| Tarefa 1 |
Transcreva do trecho selecionado tudo desde "Assim como eu, alguns" até "tiro o chapéu.".
| Tarefa 2 |
Responda com base no trecho selecionado:
(a) Em que dia da semana os textos são expostos?
(b) Qual é o nome do blog mencionado?
(c) A que campo temático se atém o doutor Marcelo Alves Dias de Souza?
| Tarefa 3 |
Quais pessoas aparecem nomeadas no trecho selecionado, incluindo o autor e sem contar o nome que compõe o nome do blog?

| Trecho selecionado |
>>

Por Marcos FerreiraPor que escrevemos #

Todo domingo é assim. Pomos a cara fora e tratamos sobre um monte de assuntos. Há uns que caem no gosto do público leitor, e o cronista é logo aplaudido por seu texto. Pois bem. O Blog Carlos Santos (Canal BCS) é isto: um reduto desses intelectos, e atrai pessoas dos mais diversos estratos humanos e níveis críticos. São um show à parte os comentários vistos no espaço reservado à opinião dos leitores.

Assim como eu, alguns articulistas se autodenominam escritores. Não tiro a razão de ninguém. Já outros, mais contidos quanto modestos, preferem informar suas profissões e status curriculares. Para os quais tiro o chapéu.

Aos domingos, então, expomos nossa escrita acerca de um sem-número de temas. Há aqueles, todavia, que se atêm a um determinado campo temático, a exemplo do doutor Marcelo Alves Dias de Souza, aguçado bateador da história da Literatura e dos seus autores, tanto os bambas das letras nacionais quanto estrangeiras. Temos também a verve suave e envolvente do cronista Odemirton Filho.

<<

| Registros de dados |
>>

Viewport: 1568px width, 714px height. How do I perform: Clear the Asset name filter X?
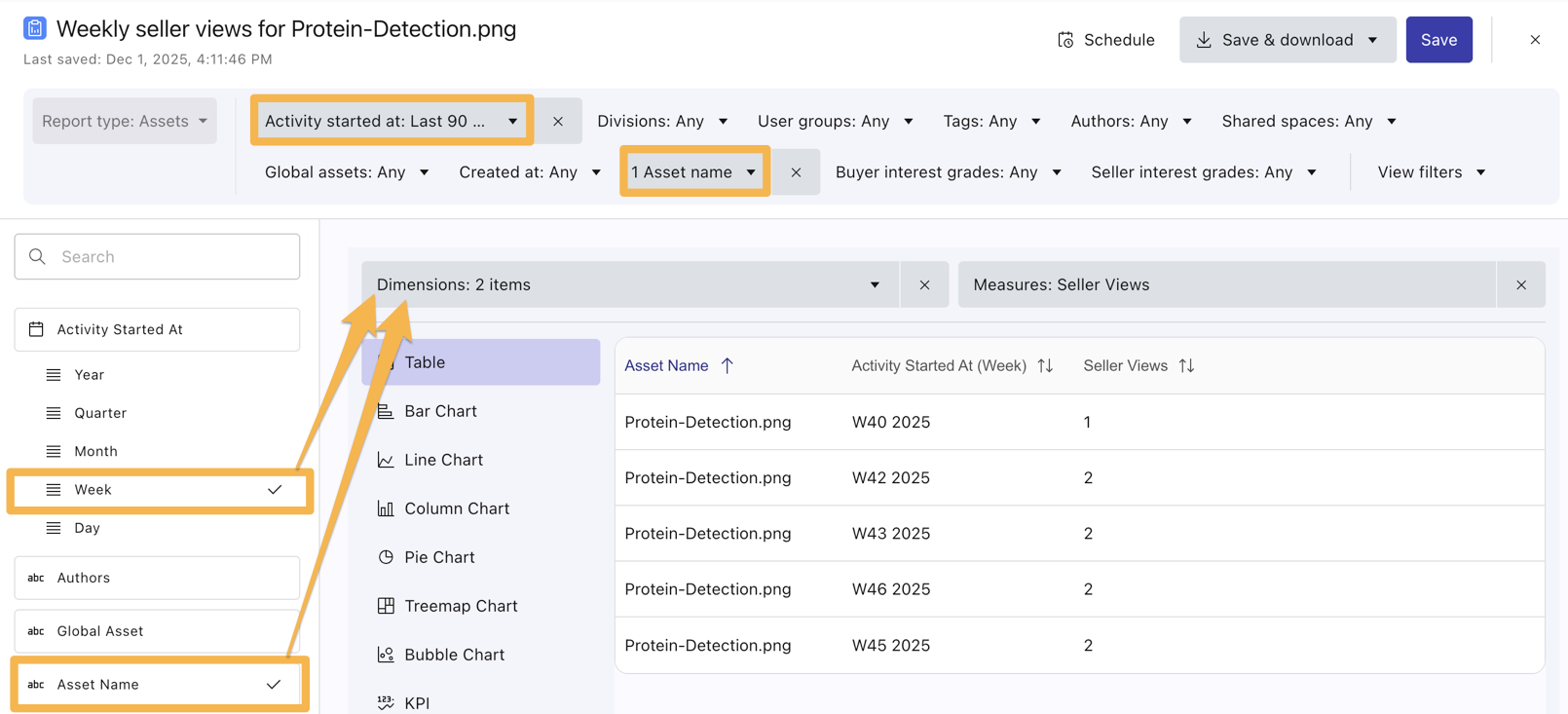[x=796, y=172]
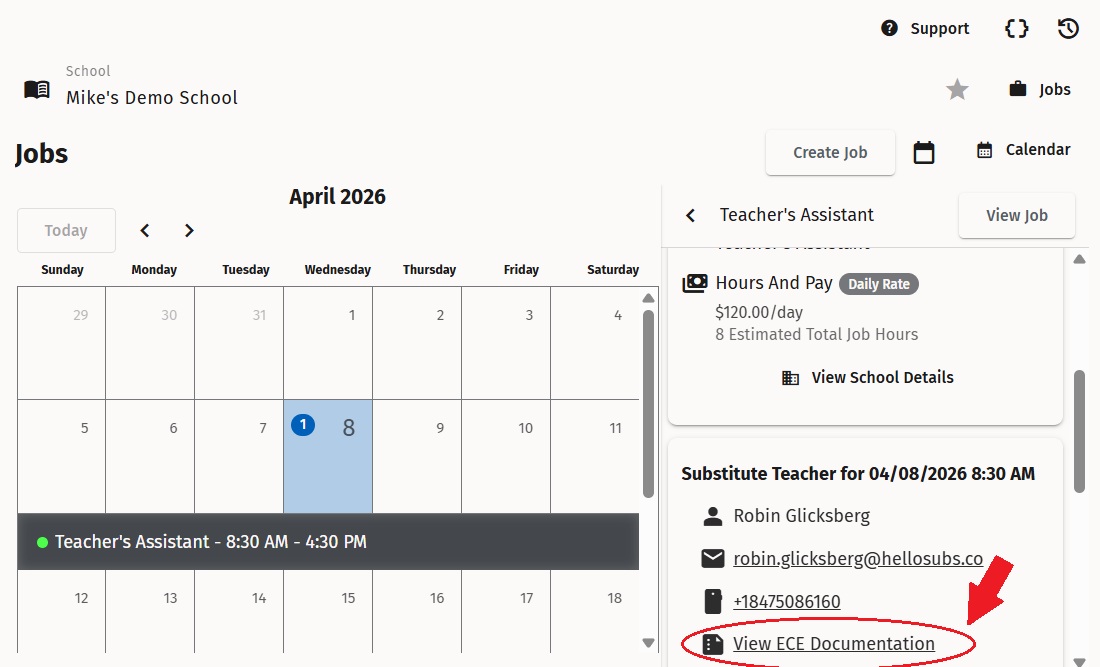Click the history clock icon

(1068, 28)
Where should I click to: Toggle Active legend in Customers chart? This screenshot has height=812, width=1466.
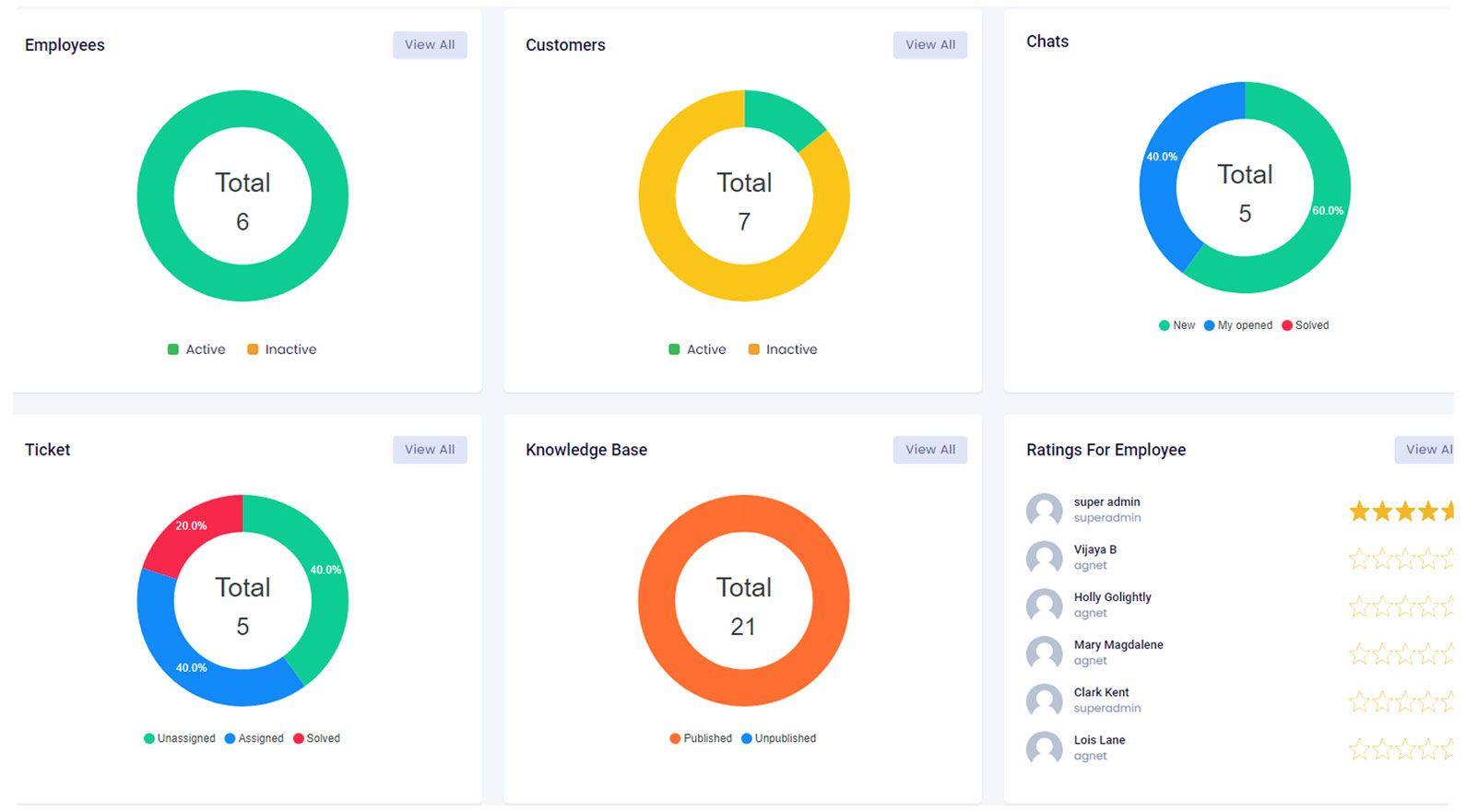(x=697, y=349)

<<

| Solução completa 1 |
Assim como eu, alguns articulistas se autodenominam escritores. Não tiro a razão de ninguém. Já outros, mais contidos quanto modestos, preferem informar suas profissões e status curriculares. Para os quais tiro o chapéu.

| Solução completa 2 |
(a) Aos domingos.
(b) Blog Carlos Santos (Canal BCS).
(c) À história da Literatura e dos seus autores, tanto os nacionais quanto os estrangeiros.

| Solução completa 3 |
Marcos Ferreira
Marcelo Alves Dias de Souza
Odemirton Filho